How is testicular cancer treated?
The first step in the treatment of testicular cancer is the surgical removal of the testicle. The surgery can be performed through a 5-6 cm incision at the groin. The subsequent steps of treatment vary depending on the type of cancer and whether it has spread to the body (metastasis).
How is treatment approached for patients with only one testicle or both testicles affected by tumors?
In cases where there is a tumor in both testicles or a testicular tumor in a patient with only one testicle, and the tumor is smaller than one-third of the testicle, the entire testicle may not need to be removed, and only the tumor can be excised.
In such cases, the remaining testicular tissue should be closely monitored for recurrence. In fact, some patients may receive low-dose radiation therapy (radiotherapy) after surgery to prevent recurrence.
What is the post-surgery treatment?
After this stage, treatment is shaped by the type of cancer and the level of spread (metastasis). The most common area for metastasis is the lymph nodes in the back of the abdomen (retroperitoneal lymph nodes). Afterward, it can also spread to the lungs, liver, and brain. Metastasis investigation can be done with computed tomography (CT) or MRI. In addition to these imaging methods, if hCG and/or AFP levels were high before surgery, monitoring of hCG and AFP levels is conducted after surgery. If the levels do not return to normal, it indicates that the disease is still ongoing. However, if the levels were high before surgery and return to normal afterward, it does not necessarily mean that the disease has not spread. Imaging for metastasis should still be done. If the cancer has spread to any part of the body (metastasis), chemotherapy should be administered. If the cancer is pure seminoma, only radiation therapy (radiation treatment) may be sufficient after surgery.

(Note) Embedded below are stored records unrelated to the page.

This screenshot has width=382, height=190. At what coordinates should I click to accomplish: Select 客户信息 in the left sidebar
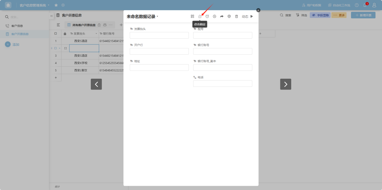[17, 26]
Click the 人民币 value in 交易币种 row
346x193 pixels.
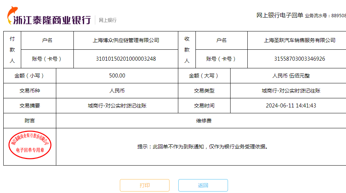click(117, 91)
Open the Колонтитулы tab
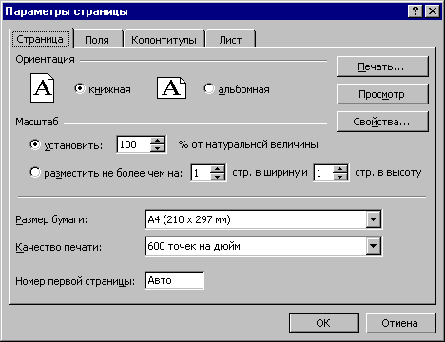This screenshot has height=342, width=445. pyautogui.click(x=164, y=40)
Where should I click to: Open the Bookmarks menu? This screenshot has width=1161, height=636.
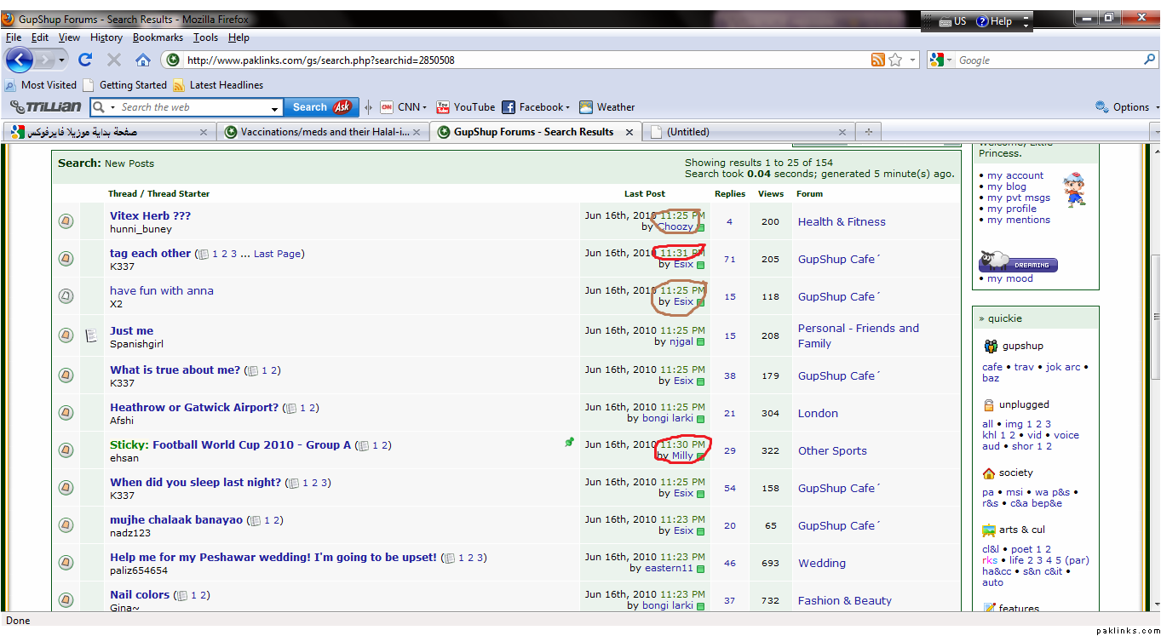point(158,37)
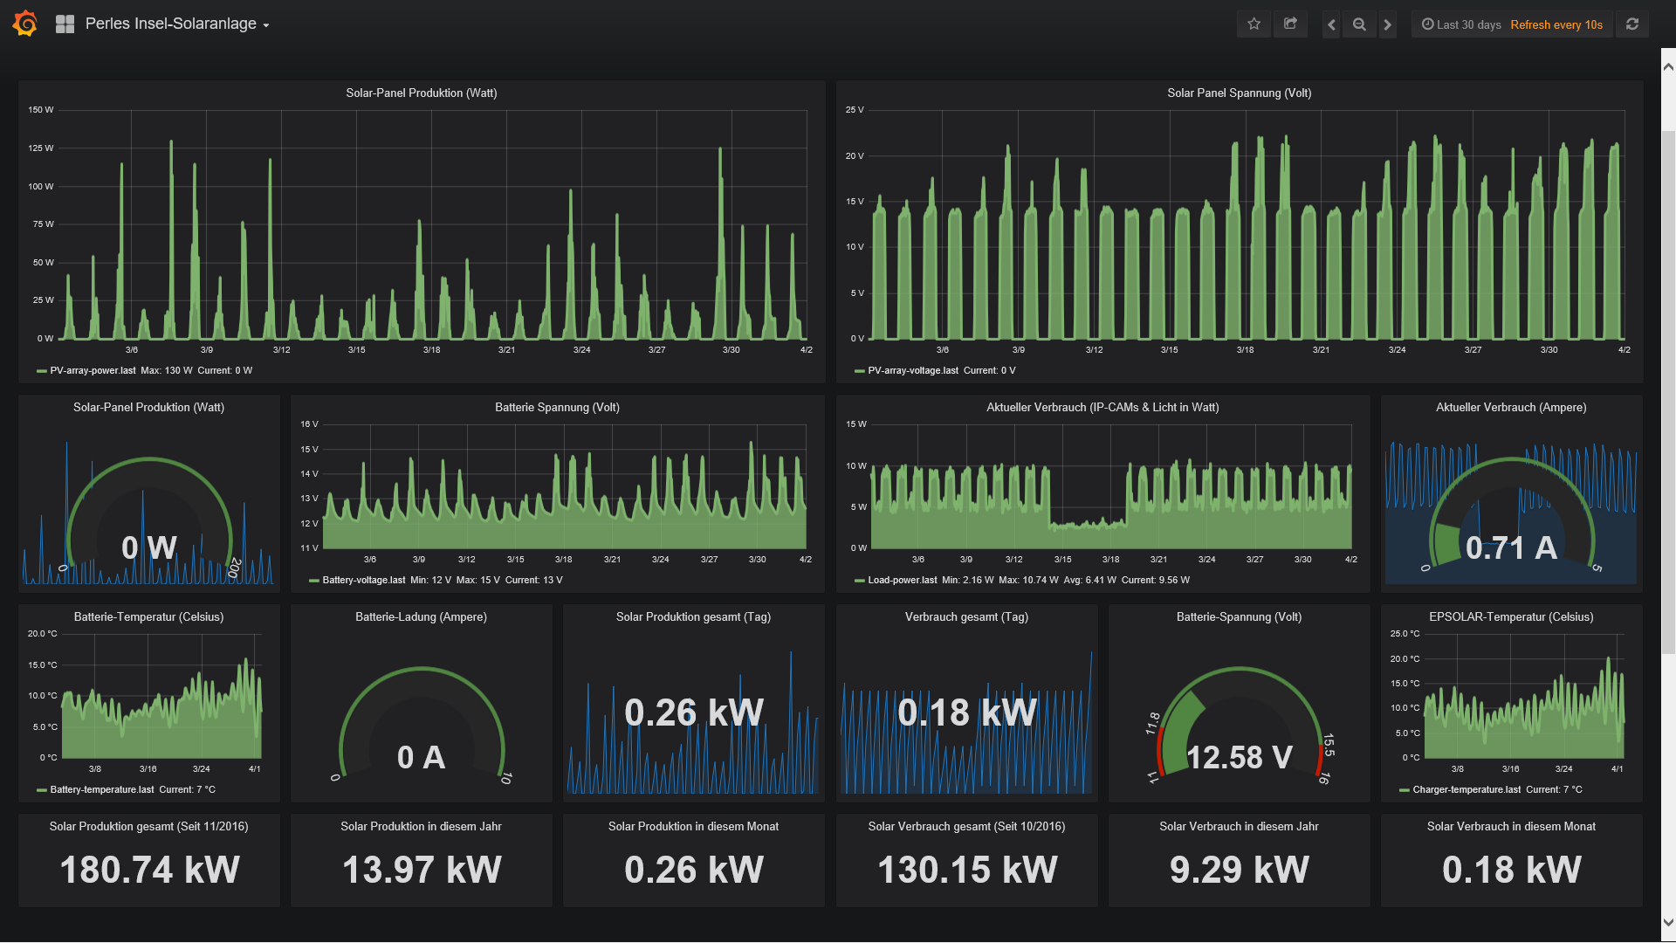The height and width of the screenshot is (943, 1676).
Task: Open the Batterie Spannung (Volt) panel title menu
Action: [557, 407]
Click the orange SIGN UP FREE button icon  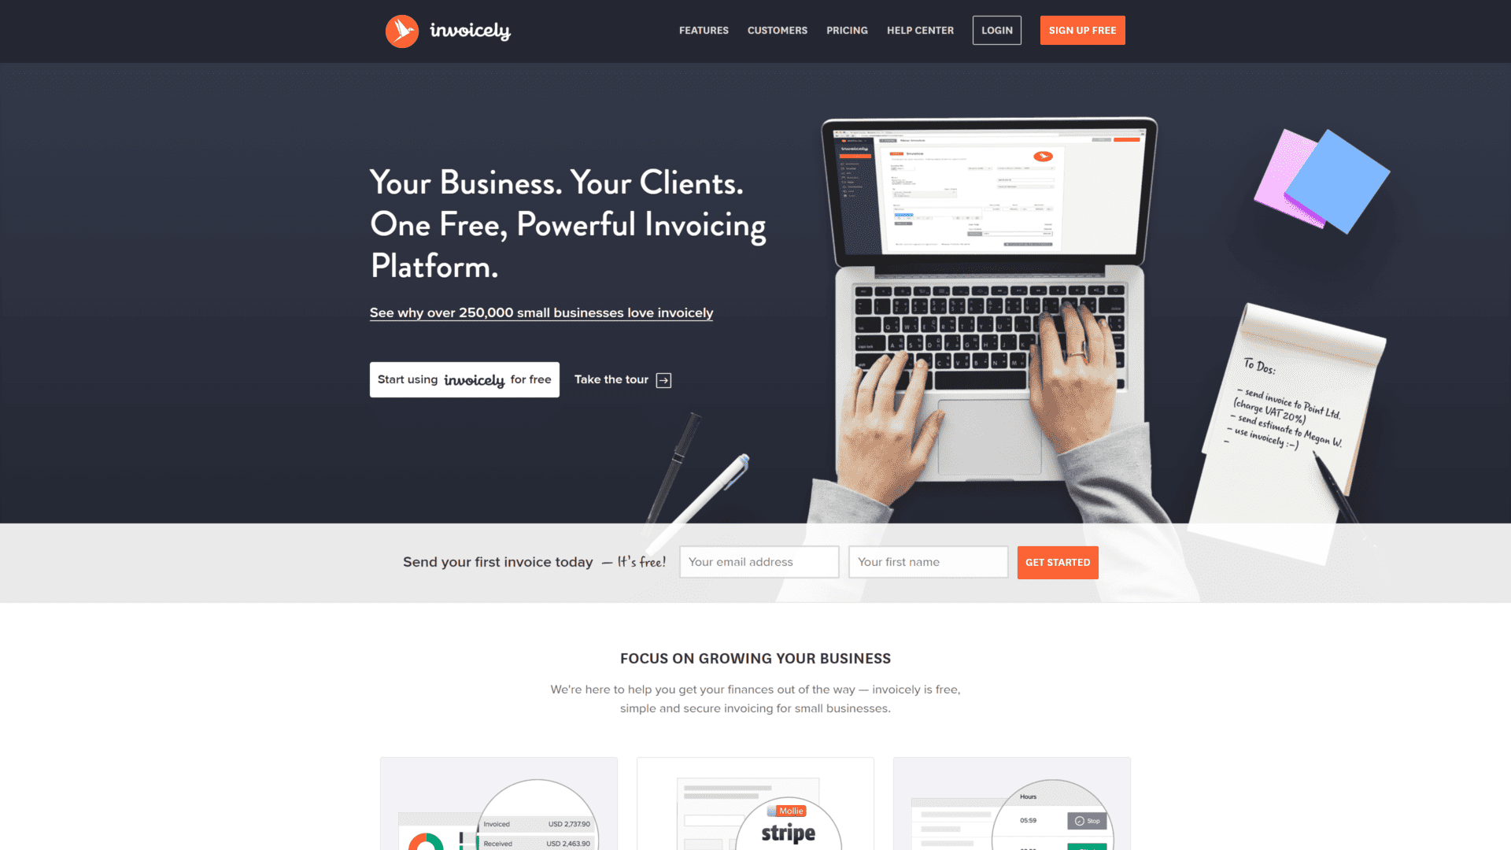(x=1082, y=30)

In cases where the disease has not spread, is surgery alone sufficient?
In cases where no metastasis is detected, and if hCG and AFP levels were high before surgery but have returned to normal afterward, and the pathological evaluation indicates a low potential for disease spread, no further treatment may be necessary. These patients need to come for frequent follow-ups. If their work or socio-cultural situation does not allow for this, this alternative should not be applied.
In patients without metastasis, considering the possibility of metastases that may not be detected by imaging methods, low-dose chemotherapy could be considered as a more appropriate treatment option. Even if no metastasis is found, patients who receive chemotherapy or radiation therapy after surgery should be closely monitored, although not as frequently as those who have not received any treatment.
How successful is the treatment for testicular cancer?
In testicular cancer that is diagnosed early, the cure rate for this disease is over 90%.
How does testicular cancer and its treatment affect fertility and sexual function?
One testicle is sufficient for both sexual functions and fertility.
However, if there is already a defect in sperm production before treatment (chemotherapy, radiation therapy), the treatment may increase the risk of infertility. Testicular cancer patients are more likely to be infertile before the cancer diagnosis, compared to healthy men. Therefore, it is recommended to collect and freeze sperm from these patients before starting treatment. If infertility occurs in the future, the frozen sperm can be used for in vitro fertilization.